A funny thing happened the other day. I was running 64-bit Dev edition on my 4Gb Vista 64-bit notebook. SQL Server was set to 1Gb RAM and I was running 10 scripts each continually inserting a new randomly generated person into a table. The goal was to generate 500 million rows. Meanwhile, I was checking email, doing some browsing, doing some writing – normal things. I couldn’t even feel a difference with SQL Server running smoothly in the background. I was feeling rather smug about my 64-bit machine.
A couple hours later..
the machine started slowing down just a wee bit, and watching the Vista widget reporting memory the used memory started crawling upward – 75%, 83%, eventually it stopped crawling at 97% memory used. At this point the machine was taking minutes to respond to mouse clicks. I was up to about 300 million rows in the Person table when I stopped the scripts.

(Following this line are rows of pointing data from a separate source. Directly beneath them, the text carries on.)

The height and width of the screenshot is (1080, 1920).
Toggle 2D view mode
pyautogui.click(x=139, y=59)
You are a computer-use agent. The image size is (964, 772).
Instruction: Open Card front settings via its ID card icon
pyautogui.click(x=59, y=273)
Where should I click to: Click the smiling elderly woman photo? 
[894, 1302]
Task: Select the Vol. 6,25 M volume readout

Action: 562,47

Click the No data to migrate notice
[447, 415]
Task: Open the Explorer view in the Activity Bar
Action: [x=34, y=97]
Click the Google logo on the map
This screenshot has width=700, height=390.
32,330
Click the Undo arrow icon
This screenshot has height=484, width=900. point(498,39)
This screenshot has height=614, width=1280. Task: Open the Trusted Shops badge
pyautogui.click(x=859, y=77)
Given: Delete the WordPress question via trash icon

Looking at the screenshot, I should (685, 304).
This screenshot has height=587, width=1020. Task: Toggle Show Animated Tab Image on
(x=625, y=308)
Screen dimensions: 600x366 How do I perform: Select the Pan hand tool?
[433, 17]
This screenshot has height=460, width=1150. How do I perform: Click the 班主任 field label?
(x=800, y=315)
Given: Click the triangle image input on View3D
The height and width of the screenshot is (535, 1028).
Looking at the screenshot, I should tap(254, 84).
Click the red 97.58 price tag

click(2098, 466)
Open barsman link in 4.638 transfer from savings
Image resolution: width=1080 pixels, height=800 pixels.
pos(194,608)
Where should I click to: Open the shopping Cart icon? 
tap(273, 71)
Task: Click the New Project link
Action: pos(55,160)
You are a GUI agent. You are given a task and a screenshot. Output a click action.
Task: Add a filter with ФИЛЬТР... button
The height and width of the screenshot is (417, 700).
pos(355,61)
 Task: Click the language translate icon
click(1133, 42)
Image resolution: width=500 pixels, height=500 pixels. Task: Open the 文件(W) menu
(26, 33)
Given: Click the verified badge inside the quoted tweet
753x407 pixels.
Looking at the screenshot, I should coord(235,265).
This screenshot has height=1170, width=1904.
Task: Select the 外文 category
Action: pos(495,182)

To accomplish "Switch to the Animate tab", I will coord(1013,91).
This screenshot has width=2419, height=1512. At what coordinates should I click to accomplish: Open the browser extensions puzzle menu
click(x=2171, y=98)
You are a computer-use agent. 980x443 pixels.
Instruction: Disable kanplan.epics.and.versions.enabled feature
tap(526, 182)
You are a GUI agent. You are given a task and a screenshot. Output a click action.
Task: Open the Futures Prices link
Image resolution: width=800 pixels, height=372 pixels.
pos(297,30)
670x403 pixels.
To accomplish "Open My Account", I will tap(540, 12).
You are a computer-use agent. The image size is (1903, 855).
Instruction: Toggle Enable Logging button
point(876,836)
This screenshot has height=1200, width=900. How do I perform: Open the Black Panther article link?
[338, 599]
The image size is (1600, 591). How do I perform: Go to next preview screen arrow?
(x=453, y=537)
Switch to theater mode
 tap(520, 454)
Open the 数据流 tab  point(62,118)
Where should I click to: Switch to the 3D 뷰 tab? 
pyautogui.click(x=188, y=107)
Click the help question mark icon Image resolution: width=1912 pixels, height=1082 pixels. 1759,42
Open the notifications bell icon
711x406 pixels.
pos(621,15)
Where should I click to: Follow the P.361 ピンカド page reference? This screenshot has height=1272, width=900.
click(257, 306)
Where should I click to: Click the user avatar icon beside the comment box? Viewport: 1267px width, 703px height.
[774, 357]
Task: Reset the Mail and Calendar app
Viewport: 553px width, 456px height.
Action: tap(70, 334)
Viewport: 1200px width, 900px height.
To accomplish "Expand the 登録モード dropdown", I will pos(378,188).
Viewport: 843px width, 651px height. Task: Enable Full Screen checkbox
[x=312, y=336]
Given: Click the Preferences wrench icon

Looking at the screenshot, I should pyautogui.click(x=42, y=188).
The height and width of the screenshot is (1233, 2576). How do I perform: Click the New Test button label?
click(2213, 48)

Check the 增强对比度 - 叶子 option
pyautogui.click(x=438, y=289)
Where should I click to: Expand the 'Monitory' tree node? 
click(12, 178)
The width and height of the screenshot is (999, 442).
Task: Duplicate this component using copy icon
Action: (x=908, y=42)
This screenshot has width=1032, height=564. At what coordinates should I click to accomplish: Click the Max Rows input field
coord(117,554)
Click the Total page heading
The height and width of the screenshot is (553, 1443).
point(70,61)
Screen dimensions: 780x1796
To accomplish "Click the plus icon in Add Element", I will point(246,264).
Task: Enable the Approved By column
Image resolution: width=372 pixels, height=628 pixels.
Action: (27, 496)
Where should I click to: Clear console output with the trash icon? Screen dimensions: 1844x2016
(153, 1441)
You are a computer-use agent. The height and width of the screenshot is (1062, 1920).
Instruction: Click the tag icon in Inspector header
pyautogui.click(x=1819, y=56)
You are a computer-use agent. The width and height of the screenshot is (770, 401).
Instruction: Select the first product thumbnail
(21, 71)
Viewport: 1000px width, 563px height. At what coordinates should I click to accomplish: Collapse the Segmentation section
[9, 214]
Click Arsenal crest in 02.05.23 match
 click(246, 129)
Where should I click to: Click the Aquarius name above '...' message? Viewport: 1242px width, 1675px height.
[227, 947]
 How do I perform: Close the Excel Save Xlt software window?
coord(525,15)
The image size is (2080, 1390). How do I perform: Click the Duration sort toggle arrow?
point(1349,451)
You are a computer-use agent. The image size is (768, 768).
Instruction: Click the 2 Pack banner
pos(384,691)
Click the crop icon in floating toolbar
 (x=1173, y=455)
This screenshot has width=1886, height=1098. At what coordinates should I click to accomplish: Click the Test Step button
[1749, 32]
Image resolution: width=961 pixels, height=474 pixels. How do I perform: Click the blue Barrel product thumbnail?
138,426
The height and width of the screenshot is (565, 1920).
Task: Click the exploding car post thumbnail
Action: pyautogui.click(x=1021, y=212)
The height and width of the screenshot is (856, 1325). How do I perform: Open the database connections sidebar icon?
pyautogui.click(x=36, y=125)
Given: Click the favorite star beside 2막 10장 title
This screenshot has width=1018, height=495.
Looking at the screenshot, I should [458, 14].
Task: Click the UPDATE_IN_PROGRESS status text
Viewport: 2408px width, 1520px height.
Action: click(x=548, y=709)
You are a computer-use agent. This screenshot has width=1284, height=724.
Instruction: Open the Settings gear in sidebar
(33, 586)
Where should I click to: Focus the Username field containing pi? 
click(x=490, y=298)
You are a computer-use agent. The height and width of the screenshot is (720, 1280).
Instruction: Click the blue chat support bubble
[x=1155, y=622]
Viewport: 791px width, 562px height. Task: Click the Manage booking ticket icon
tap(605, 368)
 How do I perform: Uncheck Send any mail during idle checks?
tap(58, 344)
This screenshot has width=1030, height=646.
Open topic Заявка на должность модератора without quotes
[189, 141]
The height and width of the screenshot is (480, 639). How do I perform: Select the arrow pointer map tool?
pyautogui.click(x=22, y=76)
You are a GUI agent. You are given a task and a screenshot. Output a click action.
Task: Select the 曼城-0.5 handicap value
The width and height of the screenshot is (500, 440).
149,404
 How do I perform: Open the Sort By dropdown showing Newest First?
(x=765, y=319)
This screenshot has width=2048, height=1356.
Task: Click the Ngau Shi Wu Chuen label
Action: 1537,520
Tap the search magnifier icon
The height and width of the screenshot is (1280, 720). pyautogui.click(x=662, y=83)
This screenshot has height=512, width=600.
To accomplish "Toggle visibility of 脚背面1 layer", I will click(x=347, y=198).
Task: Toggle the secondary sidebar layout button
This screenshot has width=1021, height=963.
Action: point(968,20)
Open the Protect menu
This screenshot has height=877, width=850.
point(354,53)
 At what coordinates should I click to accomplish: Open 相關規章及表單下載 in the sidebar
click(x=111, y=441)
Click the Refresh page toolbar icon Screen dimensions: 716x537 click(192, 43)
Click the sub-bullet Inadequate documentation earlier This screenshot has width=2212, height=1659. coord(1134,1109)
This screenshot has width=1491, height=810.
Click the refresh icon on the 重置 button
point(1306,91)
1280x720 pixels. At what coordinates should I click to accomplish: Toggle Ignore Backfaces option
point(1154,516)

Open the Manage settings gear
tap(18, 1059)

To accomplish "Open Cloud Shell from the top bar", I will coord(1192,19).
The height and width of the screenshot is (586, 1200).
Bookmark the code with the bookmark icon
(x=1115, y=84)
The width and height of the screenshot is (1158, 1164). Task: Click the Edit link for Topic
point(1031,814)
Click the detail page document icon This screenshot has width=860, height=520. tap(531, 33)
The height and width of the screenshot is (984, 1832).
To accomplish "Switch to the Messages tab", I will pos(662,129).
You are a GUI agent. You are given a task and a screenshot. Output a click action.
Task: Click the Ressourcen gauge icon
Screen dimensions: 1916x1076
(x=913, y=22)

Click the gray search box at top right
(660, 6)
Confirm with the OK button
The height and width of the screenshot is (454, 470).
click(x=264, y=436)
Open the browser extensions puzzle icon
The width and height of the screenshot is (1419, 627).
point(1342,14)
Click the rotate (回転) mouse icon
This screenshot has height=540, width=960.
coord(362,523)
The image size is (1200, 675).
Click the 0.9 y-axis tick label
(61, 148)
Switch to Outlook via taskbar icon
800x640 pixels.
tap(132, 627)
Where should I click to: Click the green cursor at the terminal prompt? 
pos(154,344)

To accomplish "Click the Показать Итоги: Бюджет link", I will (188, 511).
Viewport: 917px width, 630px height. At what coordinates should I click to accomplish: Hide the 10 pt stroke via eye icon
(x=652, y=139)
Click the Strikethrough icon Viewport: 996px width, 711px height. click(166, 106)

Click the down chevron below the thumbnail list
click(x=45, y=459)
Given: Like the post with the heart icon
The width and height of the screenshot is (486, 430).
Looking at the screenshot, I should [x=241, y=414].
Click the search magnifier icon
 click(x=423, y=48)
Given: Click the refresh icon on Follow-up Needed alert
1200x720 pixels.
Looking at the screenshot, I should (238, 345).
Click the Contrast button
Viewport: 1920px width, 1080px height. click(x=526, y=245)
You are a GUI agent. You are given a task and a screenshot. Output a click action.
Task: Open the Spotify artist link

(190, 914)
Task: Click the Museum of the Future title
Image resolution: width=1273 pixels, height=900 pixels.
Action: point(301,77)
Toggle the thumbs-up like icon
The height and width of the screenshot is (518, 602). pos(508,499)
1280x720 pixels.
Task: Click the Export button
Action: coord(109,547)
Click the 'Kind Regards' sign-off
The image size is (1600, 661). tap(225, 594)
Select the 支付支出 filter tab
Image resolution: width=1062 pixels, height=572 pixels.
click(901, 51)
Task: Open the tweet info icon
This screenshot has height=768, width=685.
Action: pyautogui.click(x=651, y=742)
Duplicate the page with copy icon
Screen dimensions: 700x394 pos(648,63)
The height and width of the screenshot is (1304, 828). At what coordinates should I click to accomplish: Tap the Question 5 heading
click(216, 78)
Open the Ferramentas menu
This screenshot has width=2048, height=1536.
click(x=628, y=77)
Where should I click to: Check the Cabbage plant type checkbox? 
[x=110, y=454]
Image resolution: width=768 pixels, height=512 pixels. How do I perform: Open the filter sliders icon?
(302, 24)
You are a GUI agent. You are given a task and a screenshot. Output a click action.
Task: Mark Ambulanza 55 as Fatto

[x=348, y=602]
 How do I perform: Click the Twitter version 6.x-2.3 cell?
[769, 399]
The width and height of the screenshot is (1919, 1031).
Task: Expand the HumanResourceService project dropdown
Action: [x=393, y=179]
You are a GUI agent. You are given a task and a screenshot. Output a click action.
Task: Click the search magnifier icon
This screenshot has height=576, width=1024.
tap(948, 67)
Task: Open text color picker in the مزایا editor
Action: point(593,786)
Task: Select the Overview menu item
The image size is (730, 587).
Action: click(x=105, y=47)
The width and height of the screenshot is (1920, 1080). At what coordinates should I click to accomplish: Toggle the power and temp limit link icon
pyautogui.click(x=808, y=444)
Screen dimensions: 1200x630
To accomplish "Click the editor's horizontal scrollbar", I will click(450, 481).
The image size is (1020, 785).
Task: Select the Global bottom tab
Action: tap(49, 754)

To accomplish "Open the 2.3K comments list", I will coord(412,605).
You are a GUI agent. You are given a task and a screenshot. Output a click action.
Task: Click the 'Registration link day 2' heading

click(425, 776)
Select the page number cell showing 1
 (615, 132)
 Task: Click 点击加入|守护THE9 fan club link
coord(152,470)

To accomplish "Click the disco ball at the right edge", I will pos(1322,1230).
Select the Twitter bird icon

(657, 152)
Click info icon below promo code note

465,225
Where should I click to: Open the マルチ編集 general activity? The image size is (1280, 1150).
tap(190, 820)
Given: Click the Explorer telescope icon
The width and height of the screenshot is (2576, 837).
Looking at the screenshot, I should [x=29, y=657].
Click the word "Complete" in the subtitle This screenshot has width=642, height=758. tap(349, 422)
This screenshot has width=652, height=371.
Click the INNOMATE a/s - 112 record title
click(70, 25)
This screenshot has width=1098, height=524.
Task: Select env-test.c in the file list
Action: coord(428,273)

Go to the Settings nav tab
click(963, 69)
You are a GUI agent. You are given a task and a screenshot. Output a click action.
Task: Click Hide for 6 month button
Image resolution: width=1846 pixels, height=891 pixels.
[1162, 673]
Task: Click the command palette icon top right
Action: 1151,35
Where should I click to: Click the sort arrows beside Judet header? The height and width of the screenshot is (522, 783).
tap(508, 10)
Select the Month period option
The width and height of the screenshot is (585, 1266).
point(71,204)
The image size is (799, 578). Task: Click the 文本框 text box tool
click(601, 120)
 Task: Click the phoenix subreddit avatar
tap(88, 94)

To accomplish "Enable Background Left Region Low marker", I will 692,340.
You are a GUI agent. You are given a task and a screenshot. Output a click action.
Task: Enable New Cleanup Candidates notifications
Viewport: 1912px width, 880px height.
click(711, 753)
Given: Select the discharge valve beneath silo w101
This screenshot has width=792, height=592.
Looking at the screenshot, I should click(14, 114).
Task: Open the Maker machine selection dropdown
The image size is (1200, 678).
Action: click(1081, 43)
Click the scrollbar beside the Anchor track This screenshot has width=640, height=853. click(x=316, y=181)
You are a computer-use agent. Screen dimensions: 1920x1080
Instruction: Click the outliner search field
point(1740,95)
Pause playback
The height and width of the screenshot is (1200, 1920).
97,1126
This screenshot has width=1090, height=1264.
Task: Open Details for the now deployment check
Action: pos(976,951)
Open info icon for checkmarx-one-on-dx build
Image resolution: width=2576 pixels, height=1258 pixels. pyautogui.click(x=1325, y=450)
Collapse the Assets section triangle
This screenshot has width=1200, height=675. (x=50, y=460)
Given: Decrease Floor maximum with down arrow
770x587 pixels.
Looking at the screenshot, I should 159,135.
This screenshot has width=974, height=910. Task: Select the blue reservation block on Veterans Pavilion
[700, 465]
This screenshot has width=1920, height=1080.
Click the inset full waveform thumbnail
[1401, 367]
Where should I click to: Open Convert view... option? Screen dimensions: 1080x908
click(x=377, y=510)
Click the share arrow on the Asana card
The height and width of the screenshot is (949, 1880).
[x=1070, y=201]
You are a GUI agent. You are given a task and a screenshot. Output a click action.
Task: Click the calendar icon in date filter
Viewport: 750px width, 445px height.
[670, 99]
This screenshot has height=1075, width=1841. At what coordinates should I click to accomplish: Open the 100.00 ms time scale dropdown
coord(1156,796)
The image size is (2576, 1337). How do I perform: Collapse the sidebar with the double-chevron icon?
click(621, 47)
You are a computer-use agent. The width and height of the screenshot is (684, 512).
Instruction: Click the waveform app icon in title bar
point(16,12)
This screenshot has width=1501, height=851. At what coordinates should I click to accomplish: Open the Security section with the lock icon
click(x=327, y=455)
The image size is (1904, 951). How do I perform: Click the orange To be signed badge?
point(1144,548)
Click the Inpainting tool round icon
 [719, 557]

I checked SQL Server memory and it was still right at 1Gb target and 1Gb used. What was going on? Looking at Task Manager, SQLWB.exe was at 1.7Gb. What?!?! How did that happen?
.
.
.
.
.
Baffled, I mentioned it to Sue Hoegemeier, another Colorado based SQL Server MVP who in a rather scary way can quote obscure knowledgebase articles. She laughed and with a wry grin said “Set NoCount On.” Of course I do that religiously in every proc “AS SET NoCount ON …”. But in these quick scripts I had overlooked the nocount. SQLWB (Management Studio was originally going to be named SQL WorkBench hence the name) was filling up with millions and millions of "1 row affected" messages.